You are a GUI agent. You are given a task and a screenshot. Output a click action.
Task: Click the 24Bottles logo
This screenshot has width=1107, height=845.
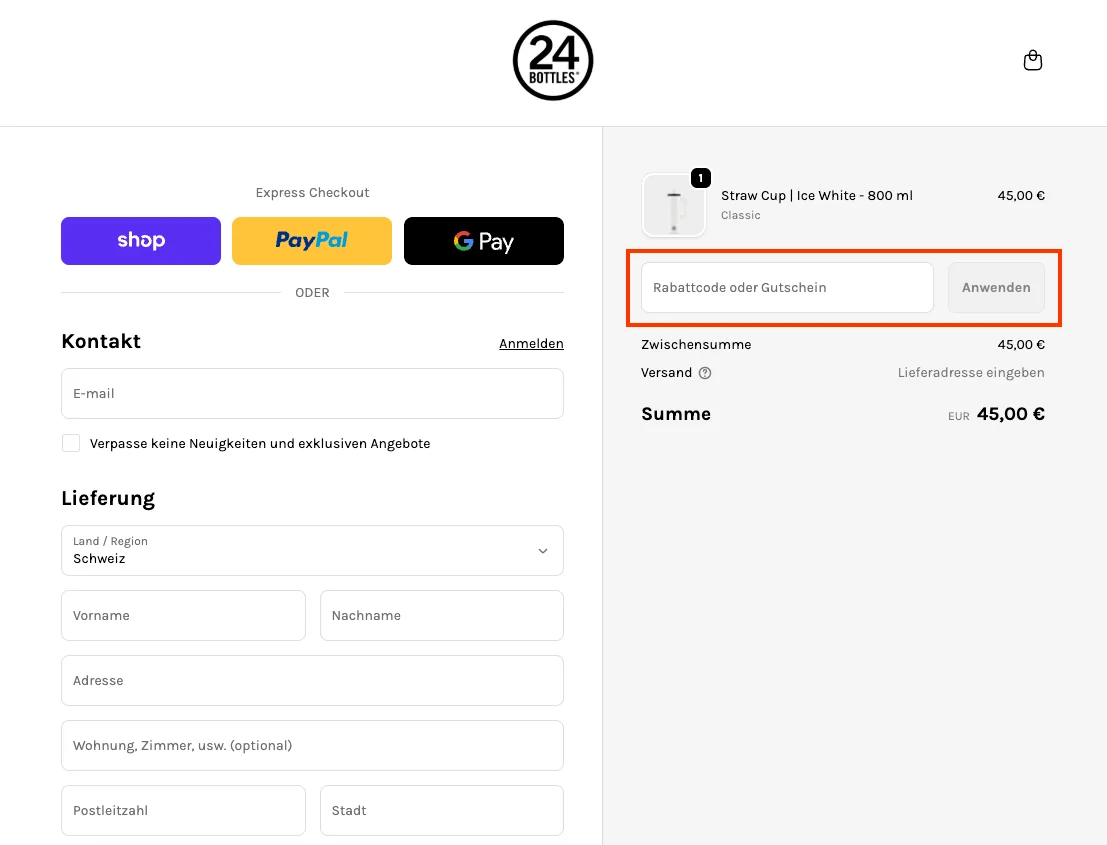pyautogui.click(x=553, y=61)
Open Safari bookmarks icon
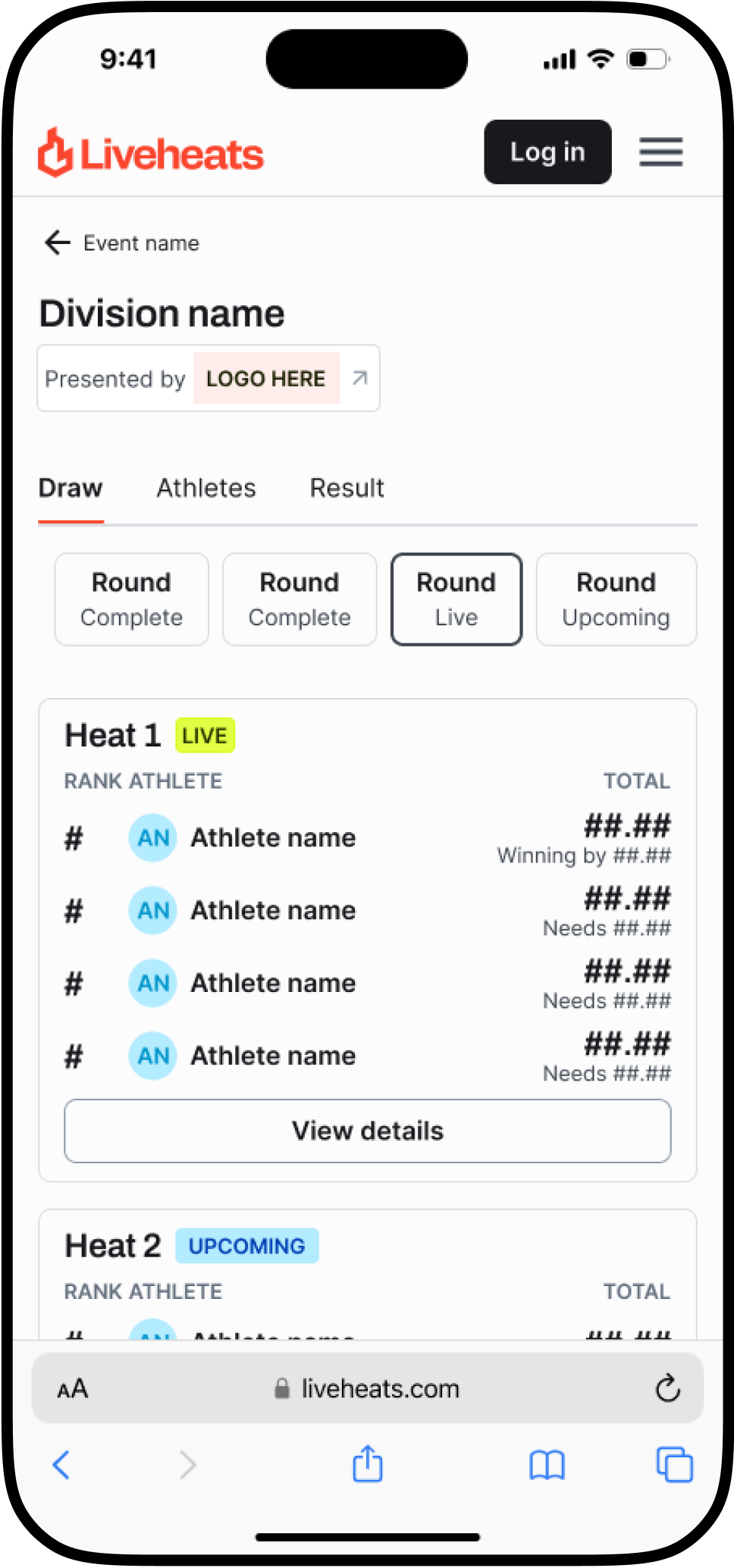Image resolution: width=734 pixels, height=1568 pixels. 547,1464
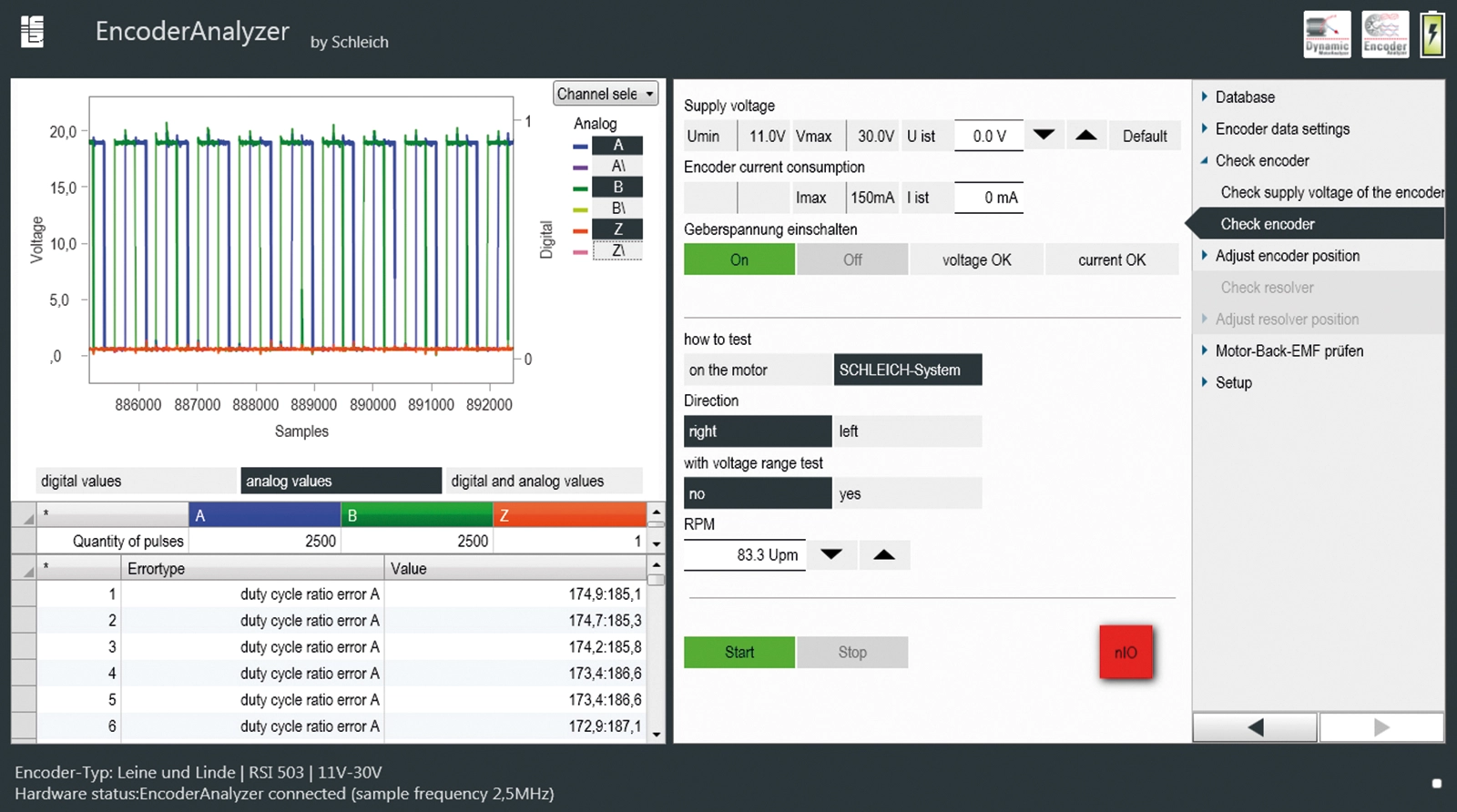Enable voltage range test with yes
The height and width of the screenshot is (812, 1457).
[x=907, y=494]
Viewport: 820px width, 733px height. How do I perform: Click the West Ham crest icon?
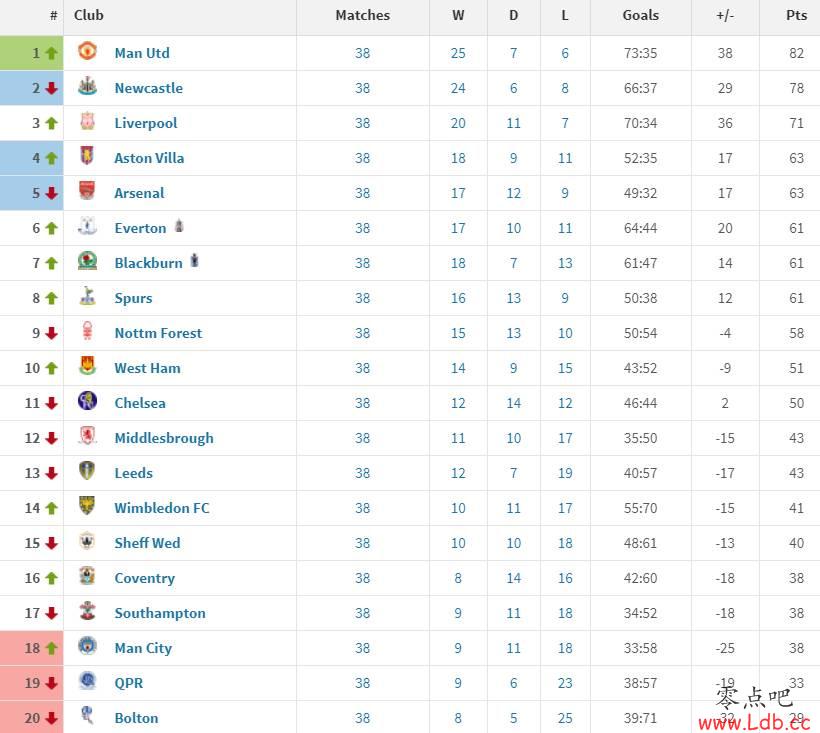tap(87, 365)
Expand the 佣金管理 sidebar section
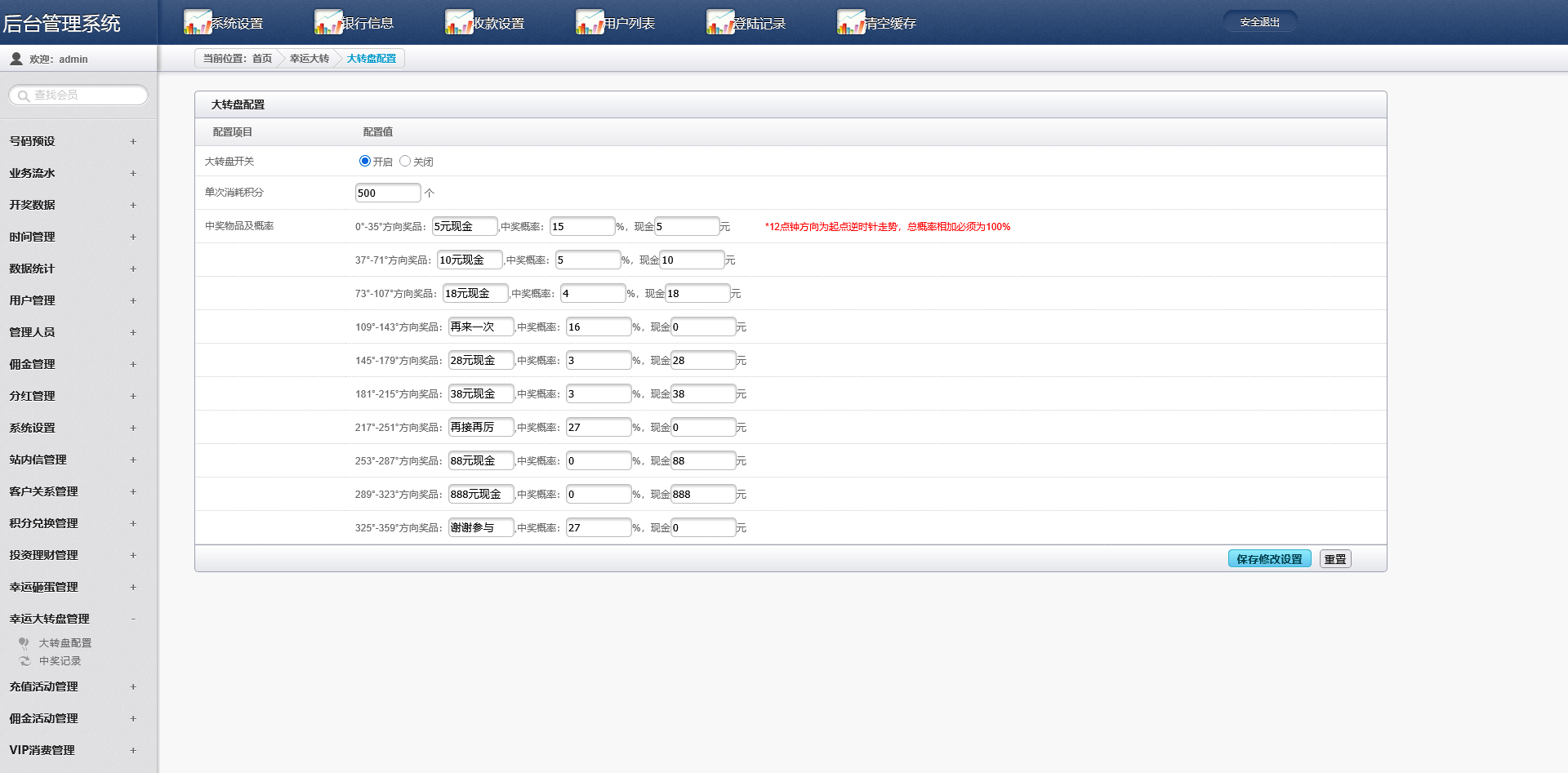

◆ **Goal of the exercise**: Print out every entry above without changing a word, and leave out the pictures.

◆ **Written solution**:
You are a GUI agent. You are given a task and a screenshot. Output a click action.
Task: Click the 24Bottles logo
This screenshot has width=1107, height=845.
pyautogui.click(x=553, y=61)
Open Safari bookmarks icon
Image resolution: width=734 pixels, height=1568 pixels. 547,1464
Enable voltage range test with yes
The height and width of the screenshot is (812, 1457).
[x=907, y=494]
Viewport: 820px width, 733px height. How do I perform: Click the West Ham crest icon?
tap(87, 365)
Expand the 佣金管理 sidebar section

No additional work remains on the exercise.